▸ **Document segment**:
::::::

Sounds like the issue is two-fold: meta-gaming versus role-playing. If you're meta-gaming, you only need the most efficient option; all other options are moot (sub-optimal). So if a game rewards you for slaughtering your foes more than it rewards for not doing so, then there is only the first option.
And, the other issue is how designers choose to reward players. Sure, in most games, srpgs and blobbers, etc, the goal is to maim and murder everything in your way or win the field at all costs. That's fine, and those games are enjoyable in their own ways, but on the topic of more traditional rpgs, designers really have to come up with other ways to reward gameplay.
Combat can be deep, but any rpg that focuses on it, as the main method of interacting with the world, is going to inherently be shallow in its execution. Of the more interesting systems used, you have Ultima 4 at the top where combat interactions served more of a purpose than just filling an xp bar and your gold pouch. Followed closely by Fallout, and all of its interesting options for obtaining the xps both inside and outside of combat, giving players perfectly legitimate alternatives to combat even in the most critical situations. Unfortunately, after this, things start to fall down fast and hard. You've got KOTOR, and the plethora of other BioWare titles, which ties how you handle npc interactions to a moral system which locks or unlocks certain content and (in the case of KOTOR specifically) certain skills/abilities. And then the vast majority of other games that give you option on HOW to kill and whether you ransack the corpses afterwards or not.
A use-based system and a balanced economy would fix this, but may not be fun. While Arcanum gave experience for every strike struck by your mc, this typically ended in death, ya know, to maximize benefits. In a use-based system, your character would get appropriate rewards for whatever role they filled that particular battle. Eventually, your end-game result is an organic representation of how you play the game instead of some arbitrary abstraction and amalgamation of points. Giving players more mid-combat options such as switching to ranged weapons to pick off fleeing opponents would also be interesting.
Designers could also take the time to make it advantageous to leave enemies alive, as mentioned above, Way of The Samurai has had this since at least the 3rd entry, and Mount & Blade (arguably) encourages using non-lethal combat.
Another option is make combat more lethal. If combat is dangerous as hell, and you can avoid it, intelligently picking and choosing your battles while stealthing past the rest of encounters (ala Thief), then you have something to gain from not being Super Awesome Ultra Guy. A game that does this well, IMO, that I've played is Neo Scavenger. Medical treatment is extremely expensive and, as far as I know, there is only one spot on the world map you can receive it.
So, yeah, kill all enemies is the norm. It's standard. It isn't an adventure anymore, it's a bloodbath. There is no journey, just the trail of corpses you leave between Starter Town and Bad Guy Tower.

::::::

▸ **Data**:
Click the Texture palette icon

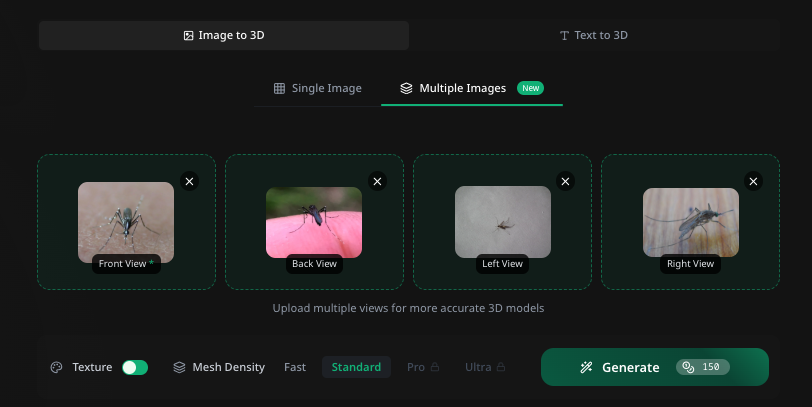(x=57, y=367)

::::::

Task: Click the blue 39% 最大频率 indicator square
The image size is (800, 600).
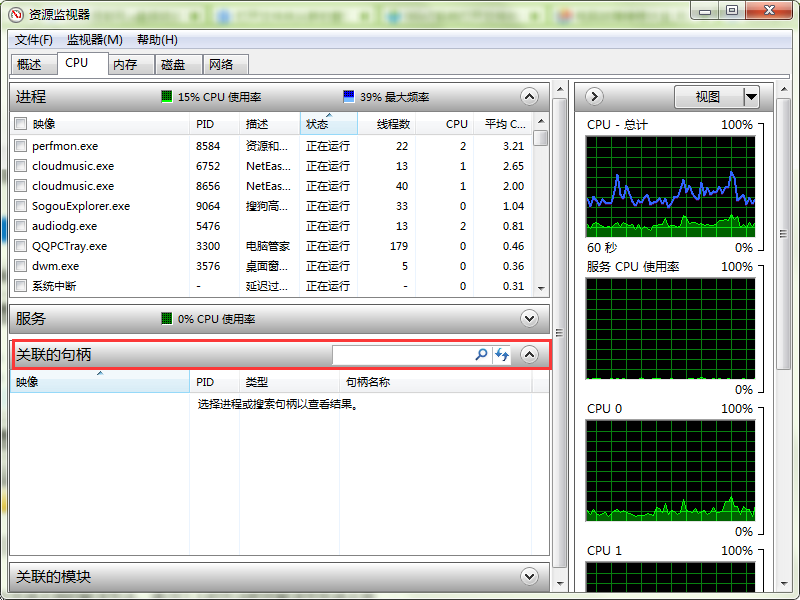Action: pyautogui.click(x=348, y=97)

::::::

▸ **About this exercise**:
In the text about rewarding players in RPGs, which game is placed at the top of the more interesting systems?

▸ **Answer space**:
Ultima 4